* **Provided entries**

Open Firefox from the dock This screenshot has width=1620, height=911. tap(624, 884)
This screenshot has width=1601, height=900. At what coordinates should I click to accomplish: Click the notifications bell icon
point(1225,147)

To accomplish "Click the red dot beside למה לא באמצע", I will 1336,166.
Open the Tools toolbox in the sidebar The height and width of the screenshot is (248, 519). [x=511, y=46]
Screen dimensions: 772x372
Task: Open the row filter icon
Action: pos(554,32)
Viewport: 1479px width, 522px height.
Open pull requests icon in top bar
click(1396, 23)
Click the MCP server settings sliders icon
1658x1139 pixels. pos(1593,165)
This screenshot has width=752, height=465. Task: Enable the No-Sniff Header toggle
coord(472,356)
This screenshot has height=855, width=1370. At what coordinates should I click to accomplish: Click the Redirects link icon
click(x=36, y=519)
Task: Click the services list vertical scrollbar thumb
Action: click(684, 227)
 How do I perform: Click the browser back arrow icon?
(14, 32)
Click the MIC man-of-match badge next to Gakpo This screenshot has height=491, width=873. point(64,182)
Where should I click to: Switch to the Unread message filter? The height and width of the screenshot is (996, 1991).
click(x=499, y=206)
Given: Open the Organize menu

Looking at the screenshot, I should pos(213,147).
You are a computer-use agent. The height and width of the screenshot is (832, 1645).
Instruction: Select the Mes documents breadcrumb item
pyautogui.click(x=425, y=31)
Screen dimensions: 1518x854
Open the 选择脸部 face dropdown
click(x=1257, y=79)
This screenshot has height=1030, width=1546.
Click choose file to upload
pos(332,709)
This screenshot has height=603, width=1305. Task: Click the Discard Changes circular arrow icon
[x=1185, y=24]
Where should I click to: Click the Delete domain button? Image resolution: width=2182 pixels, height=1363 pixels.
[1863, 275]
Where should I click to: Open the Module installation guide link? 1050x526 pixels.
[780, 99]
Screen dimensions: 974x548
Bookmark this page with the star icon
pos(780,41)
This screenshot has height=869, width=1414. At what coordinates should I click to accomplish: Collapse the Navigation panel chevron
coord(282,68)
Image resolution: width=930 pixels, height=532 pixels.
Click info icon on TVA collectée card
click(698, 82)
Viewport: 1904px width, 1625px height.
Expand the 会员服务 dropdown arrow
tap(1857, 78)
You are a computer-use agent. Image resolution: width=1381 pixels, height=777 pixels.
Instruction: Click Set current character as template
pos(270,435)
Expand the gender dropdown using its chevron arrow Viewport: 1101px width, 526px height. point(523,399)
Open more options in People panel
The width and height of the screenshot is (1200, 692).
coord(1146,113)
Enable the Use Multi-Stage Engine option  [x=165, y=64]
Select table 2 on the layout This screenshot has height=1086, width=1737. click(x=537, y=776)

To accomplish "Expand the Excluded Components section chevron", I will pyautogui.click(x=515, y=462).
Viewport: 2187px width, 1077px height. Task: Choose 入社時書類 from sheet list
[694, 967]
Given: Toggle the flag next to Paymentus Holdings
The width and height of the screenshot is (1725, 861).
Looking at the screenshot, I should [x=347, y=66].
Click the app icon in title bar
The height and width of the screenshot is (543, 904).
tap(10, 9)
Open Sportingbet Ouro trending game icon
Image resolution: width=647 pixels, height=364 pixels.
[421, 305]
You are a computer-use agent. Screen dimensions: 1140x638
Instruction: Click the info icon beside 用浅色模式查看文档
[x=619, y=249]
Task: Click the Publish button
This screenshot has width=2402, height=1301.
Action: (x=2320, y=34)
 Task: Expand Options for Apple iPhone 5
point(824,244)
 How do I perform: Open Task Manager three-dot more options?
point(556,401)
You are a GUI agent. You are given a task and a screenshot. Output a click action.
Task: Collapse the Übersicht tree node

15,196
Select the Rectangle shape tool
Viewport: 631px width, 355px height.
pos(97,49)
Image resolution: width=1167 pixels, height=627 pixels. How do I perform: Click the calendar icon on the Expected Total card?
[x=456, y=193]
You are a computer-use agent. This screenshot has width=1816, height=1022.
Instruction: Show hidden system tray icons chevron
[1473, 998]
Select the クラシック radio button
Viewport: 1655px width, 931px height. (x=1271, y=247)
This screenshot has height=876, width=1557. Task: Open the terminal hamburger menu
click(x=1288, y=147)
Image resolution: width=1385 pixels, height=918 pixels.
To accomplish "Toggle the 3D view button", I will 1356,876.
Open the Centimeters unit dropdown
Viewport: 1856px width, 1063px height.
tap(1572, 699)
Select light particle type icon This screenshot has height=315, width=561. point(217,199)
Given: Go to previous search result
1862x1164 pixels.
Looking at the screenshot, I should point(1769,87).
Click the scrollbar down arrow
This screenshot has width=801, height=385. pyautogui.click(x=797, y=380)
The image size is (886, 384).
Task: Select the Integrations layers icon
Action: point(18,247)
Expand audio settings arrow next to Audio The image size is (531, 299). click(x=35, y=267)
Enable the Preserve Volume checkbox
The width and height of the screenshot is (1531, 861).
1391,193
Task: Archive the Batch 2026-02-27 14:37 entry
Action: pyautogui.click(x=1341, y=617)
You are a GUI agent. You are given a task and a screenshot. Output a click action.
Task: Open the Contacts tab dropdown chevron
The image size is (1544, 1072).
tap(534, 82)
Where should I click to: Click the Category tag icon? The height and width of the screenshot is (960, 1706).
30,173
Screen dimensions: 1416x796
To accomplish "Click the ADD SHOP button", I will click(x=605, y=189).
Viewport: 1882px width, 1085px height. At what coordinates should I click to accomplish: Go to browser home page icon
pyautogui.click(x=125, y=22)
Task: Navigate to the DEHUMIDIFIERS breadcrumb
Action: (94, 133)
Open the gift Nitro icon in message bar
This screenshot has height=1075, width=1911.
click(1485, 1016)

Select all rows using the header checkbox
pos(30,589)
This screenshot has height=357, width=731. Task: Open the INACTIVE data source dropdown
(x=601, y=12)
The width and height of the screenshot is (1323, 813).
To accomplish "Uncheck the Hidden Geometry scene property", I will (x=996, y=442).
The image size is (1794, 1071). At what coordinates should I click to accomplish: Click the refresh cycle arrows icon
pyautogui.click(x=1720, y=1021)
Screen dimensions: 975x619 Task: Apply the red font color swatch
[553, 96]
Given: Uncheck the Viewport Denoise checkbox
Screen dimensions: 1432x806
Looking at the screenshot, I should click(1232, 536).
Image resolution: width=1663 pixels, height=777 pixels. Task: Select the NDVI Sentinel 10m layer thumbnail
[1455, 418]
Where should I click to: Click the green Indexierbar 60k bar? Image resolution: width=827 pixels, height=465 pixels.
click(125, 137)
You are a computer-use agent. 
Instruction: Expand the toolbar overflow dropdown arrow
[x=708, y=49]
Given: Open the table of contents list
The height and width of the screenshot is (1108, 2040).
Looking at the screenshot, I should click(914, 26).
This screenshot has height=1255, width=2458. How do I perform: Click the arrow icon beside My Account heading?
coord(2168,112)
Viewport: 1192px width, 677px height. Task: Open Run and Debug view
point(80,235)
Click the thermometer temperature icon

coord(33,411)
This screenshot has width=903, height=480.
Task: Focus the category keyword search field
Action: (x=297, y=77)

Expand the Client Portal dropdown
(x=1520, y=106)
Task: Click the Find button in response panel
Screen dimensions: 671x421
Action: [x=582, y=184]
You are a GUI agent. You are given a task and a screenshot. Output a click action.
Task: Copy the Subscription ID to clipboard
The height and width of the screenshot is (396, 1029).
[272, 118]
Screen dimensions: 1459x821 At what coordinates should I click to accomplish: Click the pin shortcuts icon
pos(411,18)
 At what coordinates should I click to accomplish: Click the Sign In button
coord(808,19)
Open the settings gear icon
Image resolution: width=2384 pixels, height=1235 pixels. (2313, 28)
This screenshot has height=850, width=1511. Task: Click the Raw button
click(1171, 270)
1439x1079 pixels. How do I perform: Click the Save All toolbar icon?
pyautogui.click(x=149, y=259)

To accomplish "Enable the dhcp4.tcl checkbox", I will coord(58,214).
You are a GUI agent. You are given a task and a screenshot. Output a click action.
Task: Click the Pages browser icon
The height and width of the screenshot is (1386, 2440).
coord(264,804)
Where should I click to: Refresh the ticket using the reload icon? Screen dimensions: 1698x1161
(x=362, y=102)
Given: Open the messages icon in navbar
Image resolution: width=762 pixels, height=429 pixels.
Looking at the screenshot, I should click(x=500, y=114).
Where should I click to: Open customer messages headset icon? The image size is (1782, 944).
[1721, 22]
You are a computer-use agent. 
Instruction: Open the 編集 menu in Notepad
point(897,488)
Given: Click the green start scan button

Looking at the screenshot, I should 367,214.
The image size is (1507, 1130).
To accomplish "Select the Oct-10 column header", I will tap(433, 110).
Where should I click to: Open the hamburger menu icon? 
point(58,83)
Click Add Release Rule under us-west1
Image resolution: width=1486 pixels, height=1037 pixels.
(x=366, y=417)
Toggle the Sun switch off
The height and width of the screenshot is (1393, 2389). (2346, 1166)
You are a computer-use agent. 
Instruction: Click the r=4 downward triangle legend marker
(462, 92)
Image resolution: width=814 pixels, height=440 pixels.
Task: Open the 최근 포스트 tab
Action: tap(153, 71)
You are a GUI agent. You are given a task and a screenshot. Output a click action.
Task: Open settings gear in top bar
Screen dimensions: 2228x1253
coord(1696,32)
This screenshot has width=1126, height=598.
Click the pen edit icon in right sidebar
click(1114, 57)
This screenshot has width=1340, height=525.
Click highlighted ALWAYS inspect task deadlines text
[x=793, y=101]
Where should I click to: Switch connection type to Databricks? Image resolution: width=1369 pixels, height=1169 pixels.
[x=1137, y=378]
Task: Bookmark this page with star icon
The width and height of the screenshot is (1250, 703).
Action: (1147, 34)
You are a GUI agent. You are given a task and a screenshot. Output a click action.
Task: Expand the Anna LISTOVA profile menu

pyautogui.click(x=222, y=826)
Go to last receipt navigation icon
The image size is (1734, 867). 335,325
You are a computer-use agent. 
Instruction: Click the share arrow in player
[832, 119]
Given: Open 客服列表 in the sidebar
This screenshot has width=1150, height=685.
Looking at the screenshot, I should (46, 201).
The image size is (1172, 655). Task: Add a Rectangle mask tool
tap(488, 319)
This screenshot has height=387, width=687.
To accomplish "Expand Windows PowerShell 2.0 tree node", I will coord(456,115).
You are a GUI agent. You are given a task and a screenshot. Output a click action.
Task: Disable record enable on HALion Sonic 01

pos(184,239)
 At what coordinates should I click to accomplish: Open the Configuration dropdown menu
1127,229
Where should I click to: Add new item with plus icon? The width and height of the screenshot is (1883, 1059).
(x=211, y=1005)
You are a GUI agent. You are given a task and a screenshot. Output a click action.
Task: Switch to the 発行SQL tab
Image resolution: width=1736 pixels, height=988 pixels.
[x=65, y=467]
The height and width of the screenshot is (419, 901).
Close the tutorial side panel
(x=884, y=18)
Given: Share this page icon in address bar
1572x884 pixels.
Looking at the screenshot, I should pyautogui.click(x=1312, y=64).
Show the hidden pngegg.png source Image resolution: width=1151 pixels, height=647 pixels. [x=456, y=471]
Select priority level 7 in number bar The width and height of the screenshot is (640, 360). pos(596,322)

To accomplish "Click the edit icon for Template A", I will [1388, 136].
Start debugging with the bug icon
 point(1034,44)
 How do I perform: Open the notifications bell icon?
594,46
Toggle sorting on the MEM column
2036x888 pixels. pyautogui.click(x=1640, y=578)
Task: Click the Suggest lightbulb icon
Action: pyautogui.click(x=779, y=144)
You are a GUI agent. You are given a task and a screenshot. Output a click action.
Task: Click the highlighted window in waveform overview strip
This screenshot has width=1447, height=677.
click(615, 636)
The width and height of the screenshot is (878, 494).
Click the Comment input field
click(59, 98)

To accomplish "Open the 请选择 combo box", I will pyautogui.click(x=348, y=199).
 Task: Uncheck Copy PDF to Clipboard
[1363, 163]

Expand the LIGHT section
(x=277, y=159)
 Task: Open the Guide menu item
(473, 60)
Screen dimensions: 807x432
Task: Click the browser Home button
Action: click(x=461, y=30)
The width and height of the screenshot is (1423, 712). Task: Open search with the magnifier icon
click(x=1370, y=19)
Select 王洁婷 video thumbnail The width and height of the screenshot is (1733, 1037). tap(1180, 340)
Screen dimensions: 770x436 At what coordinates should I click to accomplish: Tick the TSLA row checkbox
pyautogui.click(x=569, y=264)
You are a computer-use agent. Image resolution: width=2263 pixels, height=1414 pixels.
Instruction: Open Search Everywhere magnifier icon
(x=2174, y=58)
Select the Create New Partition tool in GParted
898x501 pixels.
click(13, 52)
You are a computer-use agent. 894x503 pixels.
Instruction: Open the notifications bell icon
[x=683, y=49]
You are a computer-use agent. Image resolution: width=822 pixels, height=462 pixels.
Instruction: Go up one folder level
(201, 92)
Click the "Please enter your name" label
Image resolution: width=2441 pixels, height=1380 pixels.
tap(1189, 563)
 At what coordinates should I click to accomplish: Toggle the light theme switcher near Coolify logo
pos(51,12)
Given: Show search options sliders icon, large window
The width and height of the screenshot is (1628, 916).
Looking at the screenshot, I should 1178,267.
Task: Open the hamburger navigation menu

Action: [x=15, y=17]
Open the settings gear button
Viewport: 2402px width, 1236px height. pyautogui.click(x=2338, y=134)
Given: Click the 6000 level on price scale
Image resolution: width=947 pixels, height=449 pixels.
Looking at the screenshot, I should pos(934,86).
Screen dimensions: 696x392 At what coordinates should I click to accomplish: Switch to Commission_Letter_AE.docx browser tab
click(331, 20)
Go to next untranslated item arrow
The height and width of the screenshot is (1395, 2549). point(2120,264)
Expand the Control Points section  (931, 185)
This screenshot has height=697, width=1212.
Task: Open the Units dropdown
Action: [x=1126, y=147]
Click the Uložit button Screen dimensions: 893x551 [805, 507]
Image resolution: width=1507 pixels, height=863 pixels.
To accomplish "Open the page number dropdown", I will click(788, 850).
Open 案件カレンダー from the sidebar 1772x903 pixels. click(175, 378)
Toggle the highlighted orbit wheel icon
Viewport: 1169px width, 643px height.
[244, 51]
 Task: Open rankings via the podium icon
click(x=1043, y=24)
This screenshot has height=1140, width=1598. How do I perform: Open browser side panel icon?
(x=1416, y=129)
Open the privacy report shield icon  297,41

* **Work request**
The task calls for every line of the material that contains the string "will".

* **Task output**
To accomplish "Click the red dot beside למה לא באמצע", I will 1336,166.
To accomplish "Expand the Excluded Components section chevron", I will pyautogui.click(x=515, y=462).
To accomplish "Toggle the 3D view button", I will 1356,876.
To accomplish "Click the ADD SHOP button", I will click(x=605, y=189).
To accomplish "Uncheck the Hidden Geometry scene property", I will (x=996, y=442).
To accomplish "Enable the dhcp4.tcl checkbox", I will coord(58,214).
To accomplish "Select the Oct-10 column header", I will tap(433, 110).
To accomplish "Expand Windows PowerShell 2.0 tree node", I will coord(456,115).
To accomplish "Click the edit icon for Template A", I will [1388, 136].
To accomplish "Open the 请选择 combo box", I will pyautogui.click(x=348, y=199).
To accomplish "Open the page number dropdown", I will click(788, 850).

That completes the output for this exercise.